- Short problem 1
Which method calls appear in the code of the conversation persistence passage? Name each one once, in the order it first appears.

- Source passage
◇ ◇ ◇
Conversation persistence
If the user refreshes the page or navigates away, they expect their conversation to still be there.
// Minimal persistence with sessionStorage
function persistConversation(messages: ChatMessage[]) {
// Only persist completed messages — don't save streaming state
const completedMessages = messages.filter(
m => m.status.type === 'complete' || m.role === 'user'
)
sessionStorage.setItem(
'chat-messages',
JSON.stringify(completedMessages)
)
}
function restoreConversation(): ChatMessage[] {
const stored = sessionStorage.getItem('chat-messages')
if (!stored) return []
try {
return JSON.parse(stored)
} catch {
return []
}
}
For production: use IndexedDB for longer conversations, and sync to server for cross-device persistence.
◇ ◇ ◇
- Short problem 2
Can you recast part of the listing below as a Markdown table with the columns Row and Entry, where Row holds a running number and Entry holds the line? Begin at the first line of the listing, stop after the line that contains "Shipping (173, 171)", include only those lines, and leave out blank ones.

- Task inputs
◇ ◇ ◇
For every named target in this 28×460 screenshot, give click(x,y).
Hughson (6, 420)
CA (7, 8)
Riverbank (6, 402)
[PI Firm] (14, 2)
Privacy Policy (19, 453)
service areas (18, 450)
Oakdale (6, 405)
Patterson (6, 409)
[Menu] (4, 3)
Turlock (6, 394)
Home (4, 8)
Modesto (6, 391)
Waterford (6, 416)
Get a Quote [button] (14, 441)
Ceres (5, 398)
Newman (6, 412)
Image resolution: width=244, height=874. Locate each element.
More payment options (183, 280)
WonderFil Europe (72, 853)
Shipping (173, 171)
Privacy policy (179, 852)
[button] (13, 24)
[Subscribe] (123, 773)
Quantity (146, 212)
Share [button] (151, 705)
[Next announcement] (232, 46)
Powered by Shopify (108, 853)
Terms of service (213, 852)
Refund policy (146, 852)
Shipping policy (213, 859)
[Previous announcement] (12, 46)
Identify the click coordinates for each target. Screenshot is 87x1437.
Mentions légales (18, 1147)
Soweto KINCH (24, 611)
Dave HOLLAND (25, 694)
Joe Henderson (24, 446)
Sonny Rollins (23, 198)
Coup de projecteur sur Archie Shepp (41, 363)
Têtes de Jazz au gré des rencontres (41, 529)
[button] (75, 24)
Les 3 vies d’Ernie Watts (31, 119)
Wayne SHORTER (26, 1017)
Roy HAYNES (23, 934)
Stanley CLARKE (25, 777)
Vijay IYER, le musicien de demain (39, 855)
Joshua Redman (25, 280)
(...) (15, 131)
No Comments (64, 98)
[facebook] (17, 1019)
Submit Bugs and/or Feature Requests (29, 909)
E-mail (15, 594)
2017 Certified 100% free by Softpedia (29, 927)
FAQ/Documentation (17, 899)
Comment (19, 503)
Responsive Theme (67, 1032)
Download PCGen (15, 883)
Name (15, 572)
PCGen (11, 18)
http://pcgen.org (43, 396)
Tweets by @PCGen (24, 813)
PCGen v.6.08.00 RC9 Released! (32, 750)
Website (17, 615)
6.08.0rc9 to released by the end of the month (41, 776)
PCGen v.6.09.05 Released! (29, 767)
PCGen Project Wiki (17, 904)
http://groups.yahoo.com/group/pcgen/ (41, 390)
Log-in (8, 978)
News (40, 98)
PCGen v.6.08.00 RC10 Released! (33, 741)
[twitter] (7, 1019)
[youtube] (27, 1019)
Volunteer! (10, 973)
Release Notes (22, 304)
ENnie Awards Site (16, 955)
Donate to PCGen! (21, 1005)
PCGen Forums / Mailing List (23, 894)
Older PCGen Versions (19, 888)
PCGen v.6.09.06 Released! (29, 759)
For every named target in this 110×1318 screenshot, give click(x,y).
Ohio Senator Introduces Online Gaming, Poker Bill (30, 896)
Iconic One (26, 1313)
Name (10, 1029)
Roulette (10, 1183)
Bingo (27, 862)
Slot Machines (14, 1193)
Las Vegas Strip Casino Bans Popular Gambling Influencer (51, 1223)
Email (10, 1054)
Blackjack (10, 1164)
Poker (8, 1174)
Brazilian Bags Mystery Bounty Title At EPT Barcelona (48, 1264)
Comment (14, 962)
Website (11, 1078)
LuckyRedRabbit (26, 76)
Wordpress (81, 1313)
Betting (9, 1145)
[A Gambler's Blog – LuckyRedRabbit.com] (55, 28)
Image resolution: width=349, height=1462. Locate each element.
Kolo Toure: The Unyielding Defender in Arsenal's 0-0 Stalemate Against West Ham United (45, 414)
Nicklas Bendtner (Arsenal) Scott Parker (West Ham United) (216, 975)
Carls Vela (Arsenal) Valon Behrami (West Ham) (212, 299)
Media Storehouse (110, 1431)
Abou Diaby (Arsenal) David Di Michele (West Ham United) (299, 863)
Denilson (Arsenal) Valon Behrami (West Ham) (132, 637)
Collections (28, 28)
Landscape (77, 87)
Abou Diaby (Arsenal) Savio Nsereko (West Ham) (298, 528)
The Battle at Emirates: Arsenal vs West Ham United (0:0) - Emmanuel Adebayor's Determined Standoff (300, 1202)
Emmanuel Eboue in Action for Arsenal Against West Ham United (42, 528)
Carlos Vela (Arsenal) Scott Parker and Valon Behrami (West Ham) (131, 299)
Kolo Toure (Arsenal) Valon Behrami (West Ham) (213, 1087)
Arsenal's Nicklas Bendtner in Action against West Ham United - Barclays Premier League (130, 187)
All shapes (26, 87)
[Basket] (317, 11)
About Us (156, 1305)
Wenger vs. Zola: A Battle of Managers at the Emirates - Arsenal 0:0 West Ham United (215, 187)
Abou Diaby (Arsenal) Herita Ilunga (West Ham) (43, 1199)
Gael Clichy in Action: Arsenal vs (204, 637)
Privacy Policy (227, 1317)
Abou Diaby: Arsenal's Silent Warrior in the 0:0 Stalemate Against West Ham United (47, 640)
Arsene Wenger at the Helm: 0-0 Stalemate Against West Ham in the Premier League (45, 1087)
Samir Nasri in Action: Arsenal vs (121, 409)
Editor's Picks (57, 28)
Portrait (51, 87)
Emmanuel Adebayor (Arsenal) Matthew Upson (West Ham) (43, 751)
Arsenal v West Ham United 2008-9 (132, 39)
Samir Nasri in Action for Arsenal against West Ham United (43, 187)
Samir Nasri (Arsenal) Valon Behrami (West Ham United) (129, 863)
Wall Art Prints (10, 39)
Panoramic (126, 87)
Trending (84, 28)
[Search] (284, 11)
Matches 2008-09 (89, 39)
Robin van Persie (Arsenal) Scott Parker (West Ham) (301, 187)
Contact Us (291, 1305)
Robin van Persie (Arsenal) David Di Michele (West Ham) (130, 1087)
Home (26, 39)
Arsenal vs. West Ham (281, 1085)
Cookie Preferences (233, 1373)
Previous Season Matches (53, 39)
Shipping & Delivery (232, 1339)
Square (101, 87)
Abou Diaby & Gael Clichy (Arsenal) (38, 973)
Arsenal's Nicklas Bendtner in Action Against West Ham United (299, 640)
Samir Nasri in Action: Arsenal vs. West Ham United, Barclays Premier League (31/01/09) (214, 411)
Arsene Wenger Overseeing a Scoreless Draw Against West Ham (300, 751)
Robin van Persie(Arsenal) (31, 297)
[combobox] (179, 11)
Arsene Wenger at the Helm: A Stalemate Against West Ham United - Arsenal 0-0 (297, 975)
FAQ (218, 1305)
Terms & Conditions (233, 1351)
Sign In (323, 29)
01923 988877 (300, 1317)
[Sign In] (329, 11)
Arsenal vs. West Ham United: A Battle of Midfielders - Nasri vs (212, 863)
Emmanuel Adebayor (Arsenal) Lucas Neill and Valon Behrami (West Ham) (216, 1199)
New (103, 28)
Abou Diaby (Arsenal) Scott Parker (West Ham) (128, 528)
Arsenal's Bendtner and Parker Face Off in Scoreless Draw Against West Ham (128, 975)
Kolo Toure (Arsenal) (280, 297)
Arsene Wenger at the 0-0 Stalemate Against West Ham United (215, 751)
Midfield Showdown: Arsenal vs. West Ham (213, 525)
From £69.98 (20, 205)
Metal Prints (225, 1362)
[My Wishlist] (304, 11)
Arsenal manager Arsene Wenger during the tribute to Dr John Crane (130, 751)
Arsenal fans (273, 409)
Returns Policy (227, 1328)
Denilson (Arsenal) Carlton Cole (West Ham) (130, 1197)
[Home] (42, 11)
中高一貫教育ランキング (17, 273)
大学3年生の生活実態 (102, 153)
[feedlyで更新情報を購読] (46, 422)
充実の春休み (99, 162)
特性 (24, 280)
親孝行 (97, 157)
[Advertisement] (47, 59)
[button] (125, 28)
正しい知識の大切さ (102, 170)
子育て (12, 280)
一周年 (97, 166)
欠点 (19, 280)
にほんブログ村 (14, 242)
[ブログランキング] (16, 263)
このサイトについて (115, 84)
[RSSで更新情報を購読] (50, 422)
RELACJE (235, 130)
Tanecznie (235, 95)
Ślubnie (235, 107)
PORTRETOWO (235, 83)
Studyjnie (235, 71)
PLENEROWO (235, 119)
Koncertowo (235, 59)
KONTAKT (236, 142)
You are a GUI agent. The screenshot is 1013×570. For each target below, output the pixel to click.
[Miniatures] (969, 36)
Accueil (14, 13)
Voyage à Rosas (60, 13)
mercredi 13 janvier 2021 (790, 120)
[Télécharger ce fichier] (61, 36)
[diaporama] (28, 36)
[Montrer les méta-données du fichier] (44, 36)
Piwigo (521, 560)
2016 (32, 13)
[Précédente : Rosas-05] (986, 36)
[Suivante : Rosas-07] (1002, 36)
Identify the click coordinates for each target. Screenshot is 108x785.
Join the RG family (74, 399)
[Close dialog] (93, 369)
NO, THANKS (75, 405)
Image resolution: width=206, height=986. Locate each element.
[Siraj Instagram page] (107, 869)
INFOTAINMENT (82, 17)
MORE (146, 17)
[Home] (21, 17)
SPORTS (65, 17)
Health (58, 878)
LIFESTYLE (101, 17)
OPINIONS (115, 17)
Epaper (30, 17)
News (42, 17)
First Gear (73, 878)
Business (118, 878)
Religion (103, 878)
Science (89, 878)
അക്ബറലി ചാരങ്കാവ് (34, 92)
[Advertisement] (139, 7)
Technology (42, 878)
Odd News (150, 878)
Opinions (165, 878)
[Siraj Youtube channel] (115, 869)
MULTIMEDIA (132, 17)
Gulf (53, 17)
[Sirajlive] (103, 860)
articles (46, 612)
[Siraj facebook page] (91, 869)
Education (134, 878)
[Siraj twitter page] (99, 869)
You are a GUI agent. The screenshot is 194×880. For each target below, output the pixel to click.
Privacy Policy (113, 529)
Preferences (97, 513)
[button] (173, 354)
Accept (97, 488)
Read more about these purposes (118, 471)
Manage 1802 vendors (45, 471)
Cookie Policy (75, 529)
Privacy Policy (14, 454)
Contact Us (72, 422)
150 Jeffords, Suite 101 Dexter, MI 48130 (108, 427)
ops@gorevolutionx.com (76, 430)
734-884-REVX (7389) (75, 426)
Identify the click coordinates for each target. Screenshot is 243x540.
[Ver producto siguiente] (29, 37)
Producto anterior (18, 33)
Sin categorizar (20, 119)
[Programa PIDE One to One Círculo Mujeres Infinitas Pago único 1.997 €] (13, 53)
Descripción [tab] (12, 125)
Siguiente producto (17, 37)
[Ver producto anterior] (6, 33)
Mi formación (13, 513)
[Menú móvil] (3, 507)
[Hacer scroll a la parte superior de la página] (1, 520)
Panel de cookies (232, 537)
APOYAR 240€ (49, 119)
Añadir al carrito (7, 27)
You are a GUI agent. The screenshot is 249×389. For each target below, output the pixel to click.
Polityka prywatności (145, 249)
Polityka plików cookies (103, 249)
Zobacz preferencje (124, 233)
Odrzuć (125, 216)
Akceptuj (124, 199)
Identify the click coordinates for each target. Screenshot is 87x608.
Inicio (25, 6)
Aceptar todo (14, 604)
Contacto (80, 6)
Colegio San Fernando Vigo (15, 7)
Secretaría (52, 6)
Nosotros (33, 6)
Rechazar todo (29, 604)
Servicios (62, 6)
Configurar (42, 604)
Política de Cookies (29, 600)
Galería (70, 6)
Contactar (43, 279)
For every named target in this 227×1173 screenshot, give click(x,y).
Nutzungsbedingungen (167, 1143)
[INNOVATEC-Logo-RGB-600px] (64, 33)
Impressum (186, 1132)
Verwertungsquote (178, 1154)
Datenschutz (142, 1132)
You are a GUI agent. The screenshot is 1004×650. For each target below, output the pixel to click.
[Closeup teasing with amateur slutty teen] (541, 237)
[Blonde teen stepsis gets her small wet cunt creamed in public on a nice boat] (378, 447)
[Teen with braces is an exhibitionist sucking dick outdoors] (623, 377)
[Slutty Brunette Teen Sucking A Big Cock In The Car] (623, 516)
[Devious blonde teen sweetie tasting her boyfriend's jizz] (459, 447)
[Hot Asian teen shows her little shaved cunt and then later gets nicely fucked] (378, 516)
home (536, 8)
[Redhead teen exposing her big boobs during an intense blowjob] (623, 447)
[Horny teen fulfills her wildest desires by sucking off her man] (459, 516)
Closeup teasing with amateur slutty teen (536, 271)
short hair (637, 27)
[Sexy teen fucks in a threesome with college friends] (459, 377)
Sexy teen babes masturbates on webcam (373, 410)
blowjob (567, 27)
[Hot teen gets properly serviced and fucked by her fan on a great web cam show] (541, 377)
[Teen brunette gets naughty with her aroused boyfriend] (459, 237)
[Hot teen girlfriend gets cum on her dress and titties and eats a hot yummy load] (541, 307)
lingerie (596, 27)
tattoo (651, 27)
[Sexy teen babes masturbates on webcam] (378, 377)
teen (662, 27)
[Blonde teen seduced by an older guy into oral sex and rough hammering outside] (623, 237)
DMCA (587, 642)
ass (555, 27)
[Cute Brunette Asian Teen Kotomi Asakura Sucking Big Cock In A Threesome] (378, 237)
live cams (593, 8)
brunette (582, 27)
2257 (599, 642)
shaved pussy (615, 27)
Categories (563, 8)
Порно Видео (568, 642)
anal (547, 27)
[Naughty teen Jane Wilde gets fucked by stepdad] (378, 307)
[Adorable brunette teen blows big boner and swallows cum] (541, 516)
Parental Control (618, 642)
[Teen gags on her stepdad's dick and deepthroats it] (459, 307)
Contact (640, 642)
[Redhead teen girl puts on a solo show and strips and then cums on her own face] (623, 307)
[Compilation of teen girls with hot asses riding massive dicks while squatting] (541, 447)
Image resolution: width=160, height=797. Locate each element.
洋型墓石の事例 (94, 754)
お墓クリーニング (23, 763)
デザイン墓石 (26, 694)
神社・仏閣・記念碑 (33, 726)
◇ ◇ ◇
- Task result 1
messages.filter
sessionStorage.setItem
JSON.stringify
sessionStorage.getItem
JSON.parse

- Task result 2
| Row | Entry |
|---|---|
| 1 | For every named target in this 28×460 screenshot, give click(x,y). |
| 2 | Hughson (6, 420) |
| 3 | CA (7, 8) |
| 4 | Riverbank (6, 402) |
| 5 | [PI Firm] (14, 2) |
| 6 | Privacy Policy (19, 453) |
| 7 | service areas (18, 450) |
| 8 | Oakdale (6, 405) |
| 9 | Patterson (6, 409) |
| 10 | [Menu] (4, 3) |
| 11 | Turlock (6, 394) |
| 12 | Home (4, 8) |
| 13 | Modesto (6, 391) |
| 14 | Waterford (6, 416) |
| 15 | Get a Quote [button] (14, 441) |
| 16 | Ceres (5, 398) |
| 17 | Newman (6, 412) |
| 18 | Image resolution: width=244, height=874. Locate each element. |
| 19 | More payment options (183, 280) |
| 20 | WonderFil Europe (72, 853) |
| 21 | Shipping (173, 171) |